Dalam pertemuan yang berlangsung gayeng itu, kami ngobrol dari pukul 14.30-21.30 WIB. Ada banyak hal menarik dalam silaturahim yang berlangsung sekitar tujuh jam tersebut. Salah satunya, cerita Habib Mustofa yang sering berceramah di kampung-kampung yang banyak penduduk abangan di sekitar Lamongan, Tuban, Bojonegoro, dan Rembang.
Cerita menarik terjadi sekitar 2012 silam saat dia undang di sebuah Desa Ngraho, Bojonegoro. Biasanya, saat berceramah, Habib Mustofa spontan memanggil peserta untuk naik ke atas panggung. Saat itu, di atas panggung ada kasur kecil. Awalnya, pemuda yang dipanggil itu tidak mau duduk di atas kasur itu.
”Saya jawab, tidak-tidak, kami harus duduk sejajar, karena biasanya Nabi Muhammad SAW itu duduknya sejajar dengan para sahabat,” kata Habib Mustofa menirukan kejadian yang sudah berlangsung sekitar 11 tahun lalu itu.
Nabi Muhammad SAW yang dinobatkan sebagai manusia paling berpengaruh dalam sejarah peradaban dunia, termasuk oleh penulis barat Michael H Hart, kata Habib Mustofa, sering menggandeng tangan sahabatnya, sebagai bentuk kasih sayang dan keakraban.

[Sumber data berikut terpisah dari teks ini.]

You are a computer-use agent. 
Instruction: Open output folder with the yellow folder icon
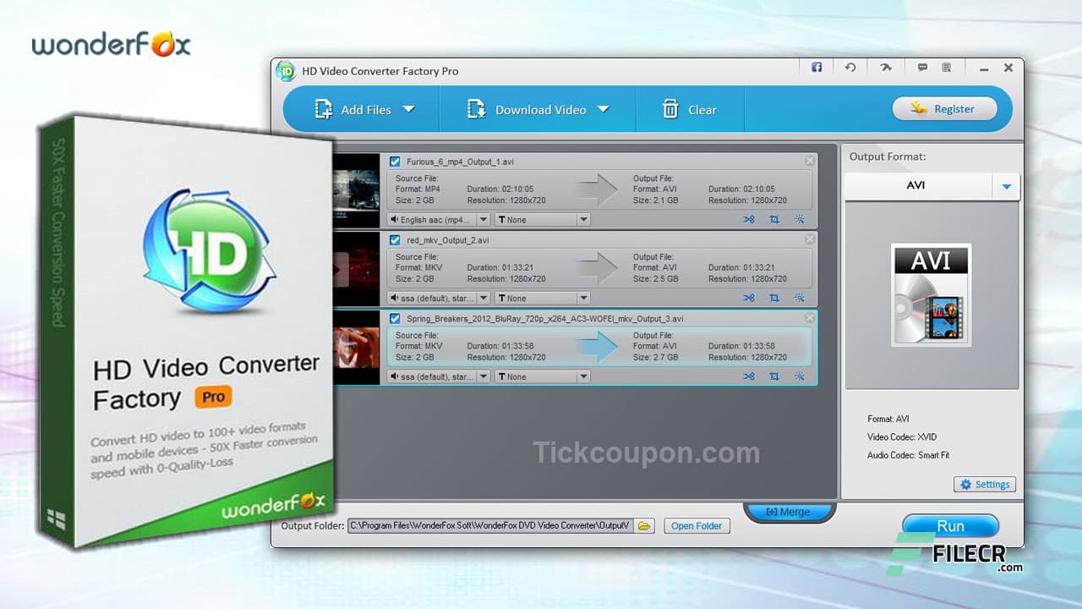643,525
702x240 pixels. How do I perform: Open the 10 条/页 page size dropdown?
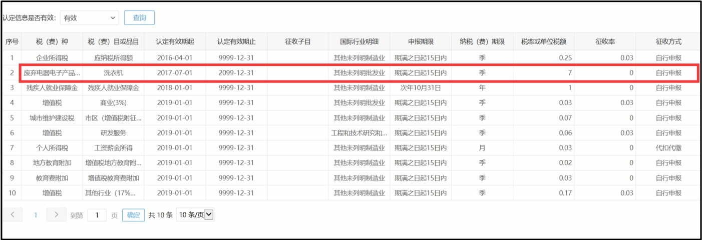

Di atas panggung, Habib Mustofa melanjutkan, dia menggandeng tangan pemuda itu. Serta memberi roti, layaknya Nabi Muhammad SAW memberi roti kepada sahabatnya yang lapar.
”Bahkan, Nabi Muhammad SAW memberi roti itu, meski Nabi Muhammad sedang lapar, lalu saya praktikkan ke pemuda itu, ternyata hal kecil itu membuka hidayah di kemudian hari,” katanya.
Singkat cerita, setelah ceramah berakhir, tuan rumah menyebut bahwa pemuda yang dipanggil ke atas panggung tersebut adalah non muslim. Bahkan, tuan rumah tersebut sempat takut menyinggung umat agama lain karena yang diajak ke atas panggung adalah non muslim.
”Saat itu dia sedang lewat, ada ramai-ramai, pemuda itu ikut menyaksikan,” imbuhnya.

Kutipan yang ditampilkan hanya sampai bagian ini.